Output Knowledge Created

This message produces several pieces of knowledge:

  1. The new binary runs without immediate crash. The daemon (started earlier) is still alive, and the benchmark client connects successfully. This rules out startup crashes, config parsing errors, and gRPC binding failures.
  2. The proving pipeline initiates correctly. The benchmark loads the C1 output and begins the batch benchmark sequence. The C1 file (50 MiB) is readable and parseable.
  3. The benchmark process is alive and consuming resources. With 56 MiB RSS and 2.5% CPU, the process is actively working, not stuck or deadlocked.
  4. The cleanup strategy works. The rm -f approach from [msg 2330] successfully cleared the stale log, and the new benchmark output is clean.

The Broader Significance

This message is a textbook example of the "reduce to minimal repro" debugging technique. When a complex system is failing in ways that are hard to diagnose—stale state, wrong flags, missing tools—the correct response is not to add more instrumentation or try harder. It is to step back and ask: what is the simplest thing I can do that would tell me something useful?

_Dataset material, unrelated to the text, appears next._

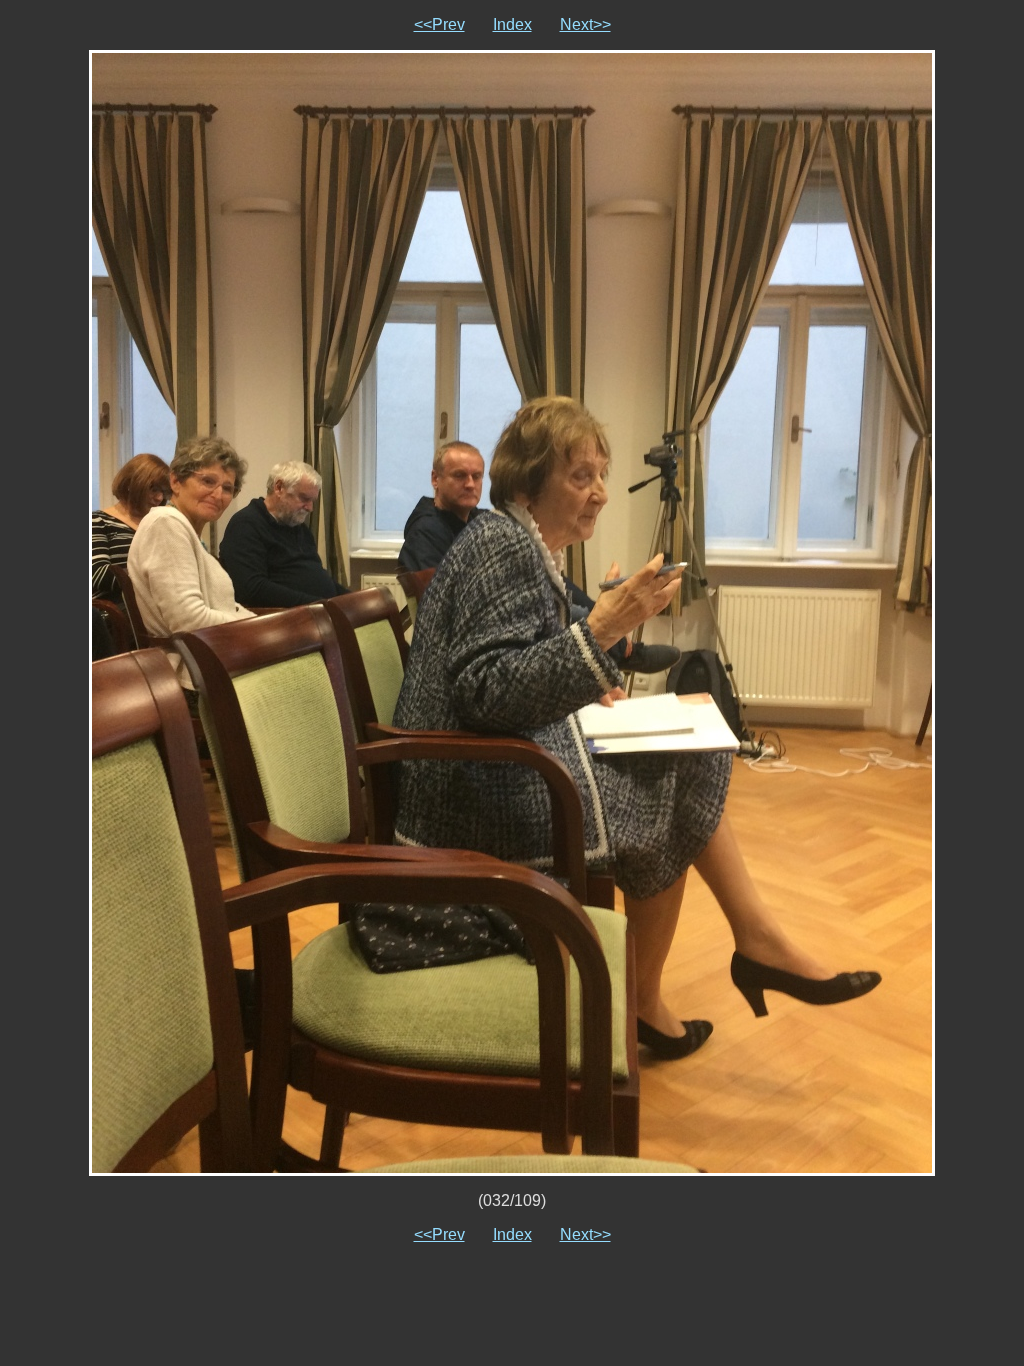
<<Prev (439, 24)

The assistant could have spent time debugging why the log truncation failed, or why the RSS monitor produced empty output, or why the multi-proof benchmark didn't start. Instead, the assistant threw all of that away and ran a single proof with concurrency 1. The result was immediate, unambiguous, and actionable: the pipeline works. From this foundation, the assistant could then proceed to more complex tests—which, as the chunk summary reveals, eventually uncovered a runtime panic in the evictor callback and concurrency bottlenecks under tight budgets.

The lesson is one that applies across all of software engineering: when debugging becomes a tangle of interacting failures, the most productive thing you can do is simplify until only one thing can possibly be wrong. Message [msg 2331] is that simplification in action.